C’est d’ailleurs sur un point de médecine que Freud a rencontré la sexualité, sur un terrain qui a orienté la psychanalyse dans sa dimension thérapeutique : c’est l’hystérie. Avec les symptômes hystériques, Freud fait la démonstration que des conversions peuvent s’opérer du corps au psychisme : le sujet peut souffrir d’une maladie dont la cause est un trouble sexuel, à l’intersection du psychique et du somatique. Ainsi, la grande crise d’hystérie reproduit tous les signes du coït, à l’insu de la malade, en même temps qu’elle met en œuvre une mise en scène bisexuelle, à la fois masculine et féminine. Ainsi, encore une malade de Freud, Dora, souffre d’un trouble de la gorge, manifestant ainsi un désir refoulé de fellatio. Mais, avec la maladie, résultat d’une sexualité contrariée, on touche à un point fondamental de la théorie freudienne : la sexualité n’est guère heureuse. Dès l’enfance, d’ailleurs, elle est affectée de démesure : l’enfant a des désirs sexuels sans rapport avec ses capacités physiques. Cette démesure, ce malheur continuent dans l’âge adulte : la misère hystérique de la maladie pourra tout juste se transformer en « malheur banal » une fois l’analyse achevée.

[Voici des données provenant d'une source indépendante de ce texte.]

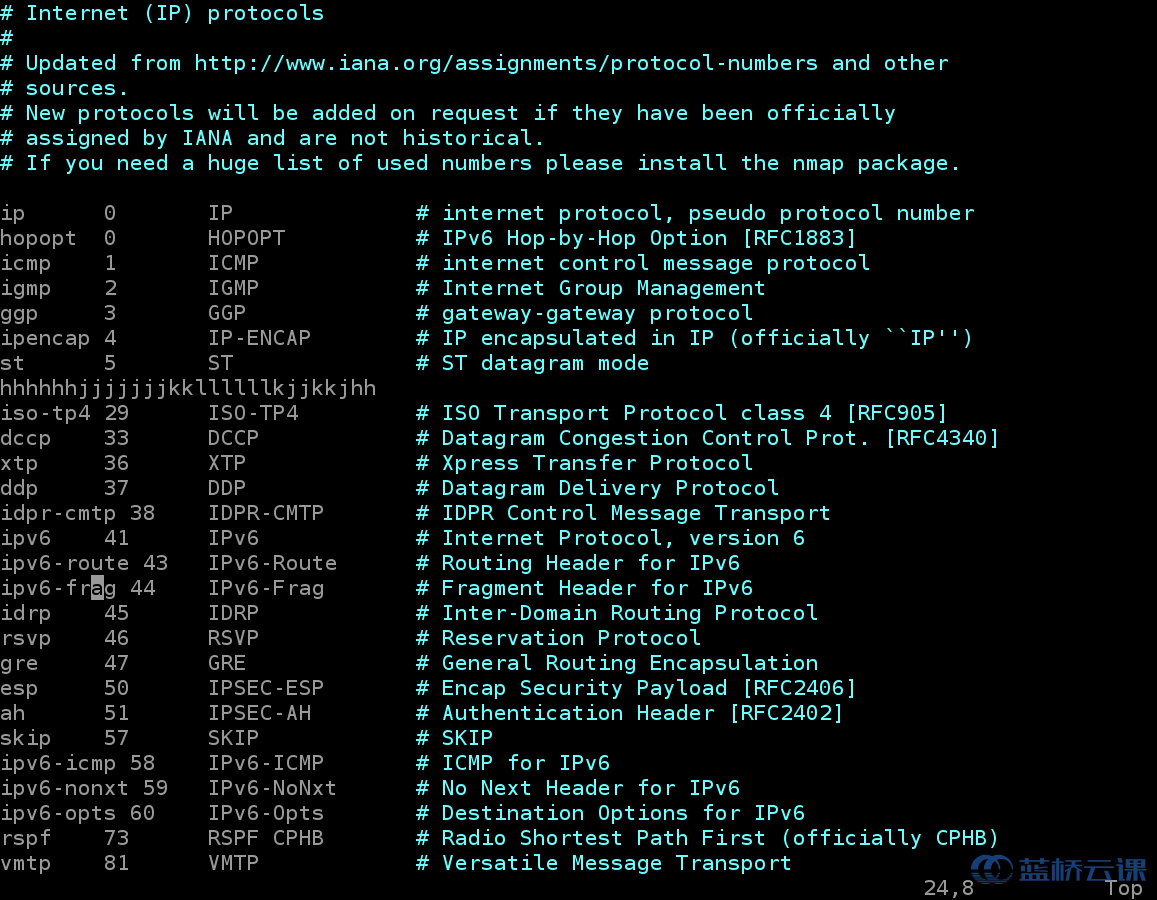Viewport: 1157px width, 900px height.
Task: Select the garbage hhhhhjjjjj text line
Action: click(188, 388)
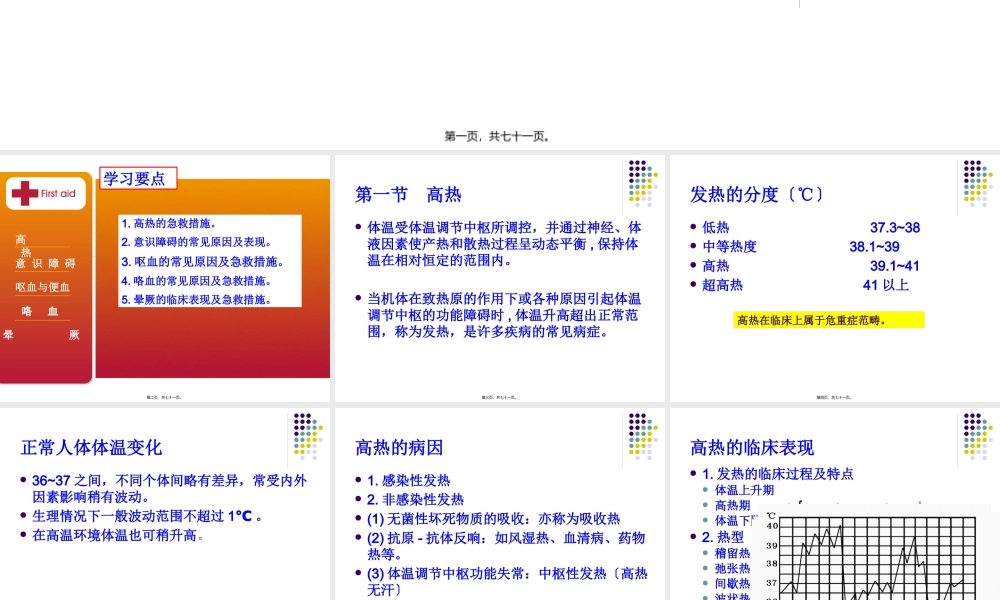Click the red 学习要点 header label

tap(140, 178)
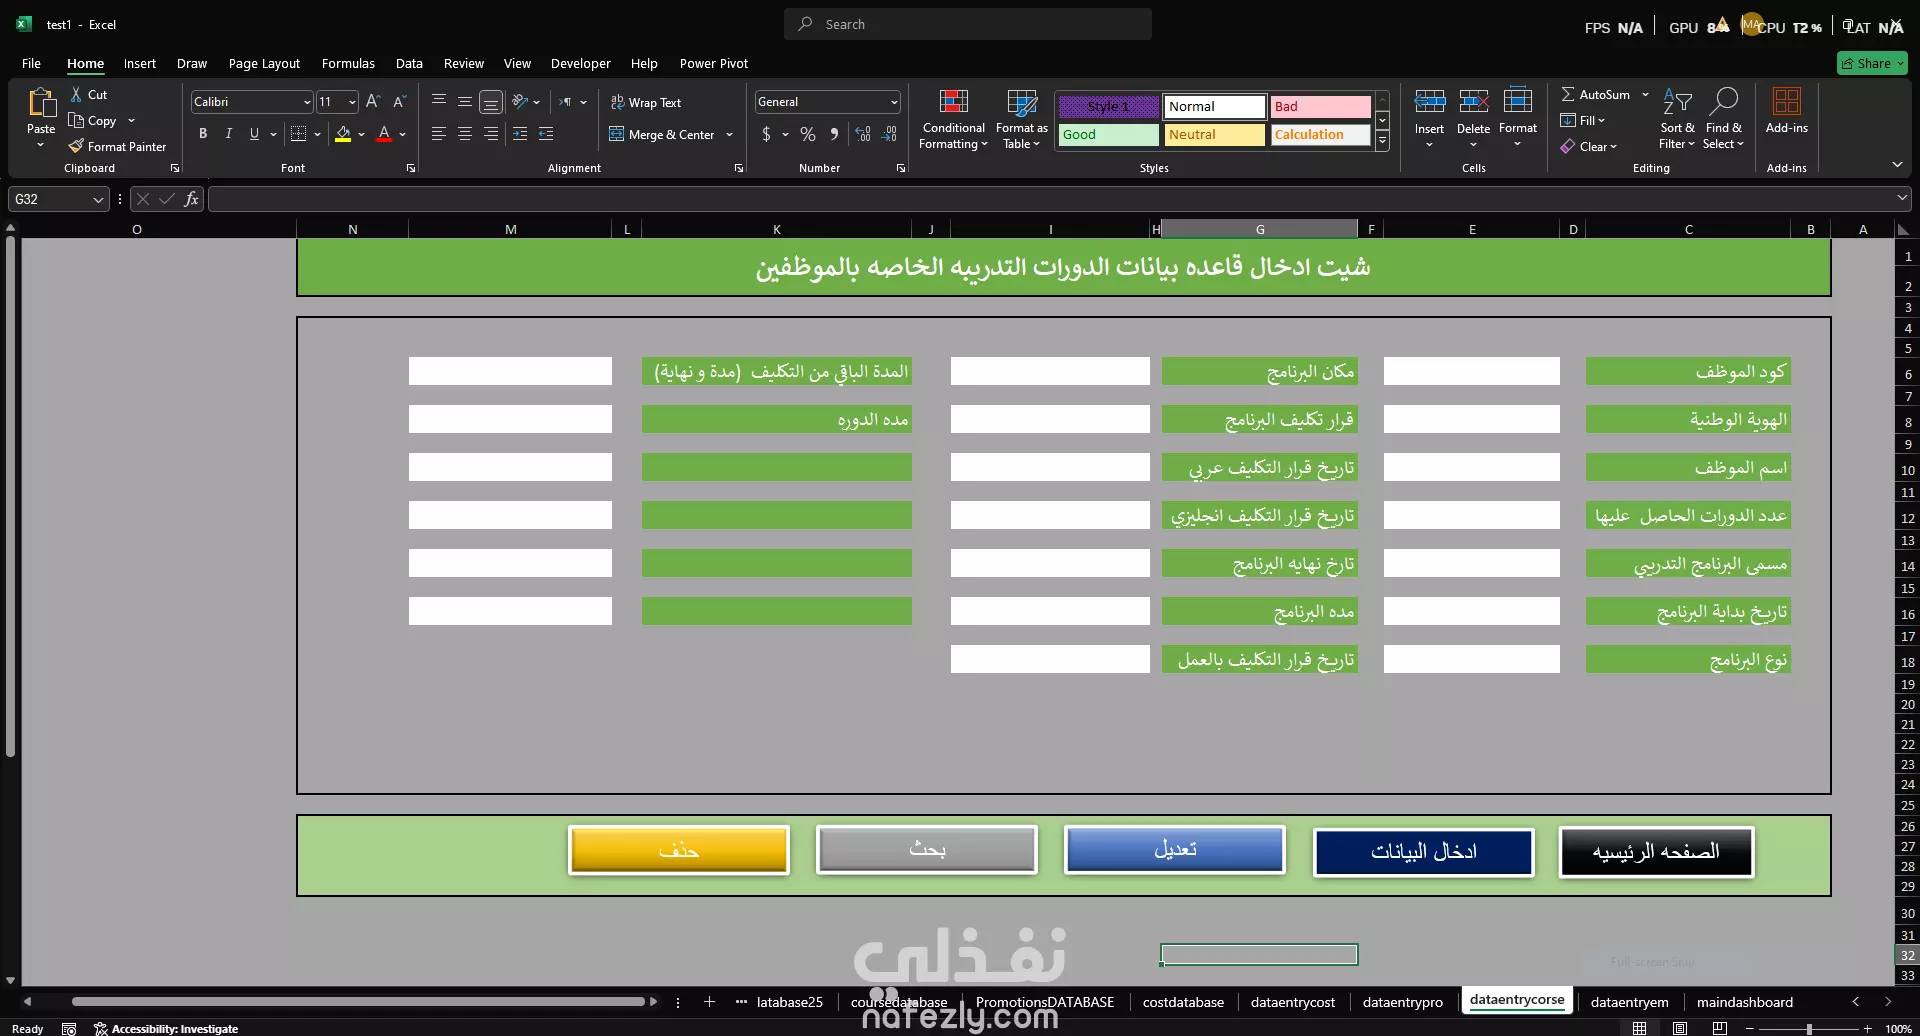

Structures de la sexualité

C’est que, de fait, la sexualité n’est pas libre. Les études anthropologiques confirment et approfondissent l’évidence dégagée par Freud en un premier temps. Claude Lévi-Strauss* montre comment les structures de la parenté* déterminent inconsciemment les choix d’objet, les amours, comment, au-delà, toutes les structures en étage qui constituent la culture motivent la sexualité et le désir. Par exemple, dans la tribu des Caduveos, au Brésil, les femmes sont peintes de volutes et de formes géométriques à la fois symétriques et assymétriques. Ces séduisantes peintures excitent et stimulent, comme peuvent le faire certains rituels érotiques dans notre culture. Mais Lévi-Strauss démontre que ces peintures correspondent à des contradictions entre les clans de la tribu et la répartition des classes sociales, contradictions qu’elles traduisent et résolvent en même temps. Donc, la sexualité n’est jamais isolée comme telle, n’est pas séparable de l’ensemble culturel dans lequel elle s’inscrit. Les recherches de Jacques Lacan* sur le fantasme et la scène primitive, sur une base freudienne, confirment cette analyse. Pour Lacan, le fantasme est une structure fondamentale où se met en scène, une fois pour toutes, le désir d’un sujet individuel. Cette mise en scène est causée par ce que Freud appelle la scène primitive, scène où toute sexualité, dès l’origine, au début de l’enfance, cristallise : elle représente le plus généralement le rapport sexuel entre les parents et produit un effet mêlé de terreur et de fascination. Cette scène n’est ni réelle ni fictive : elle n’est pas réelle dans la mesure où l’on ne pourra jamais savoir si, réellement, le sujet a vu ce spectacle, et elle n’est pas fictive parce qu’elle se situe à un niveau plus radical que la fiction, qui, de son côté, ne sait que répéter, en variant indéfiniment les modes, cette scène initiale. Ainsi, dans la psychanalyse de l’Homme aux loups (1918), le sujet voit-il comme un fantasme rêvé un arbre sur lequel des loups blancs, queue dressée, le regardent fixement à travers une fenêtre. Du regard, du blanc, de la queue des loups et de la fenêtre, Freud infère tout autre chose : le regard, c’est celui de l’enfant ; la fenêtre, c’est la porte de la chambre des parents ; la queue, c’est le pénis paternel ; le blanc, c’est le linge de la mère. Cette scène organise toute la sexualité ultérieure du sujet : c’est une structure.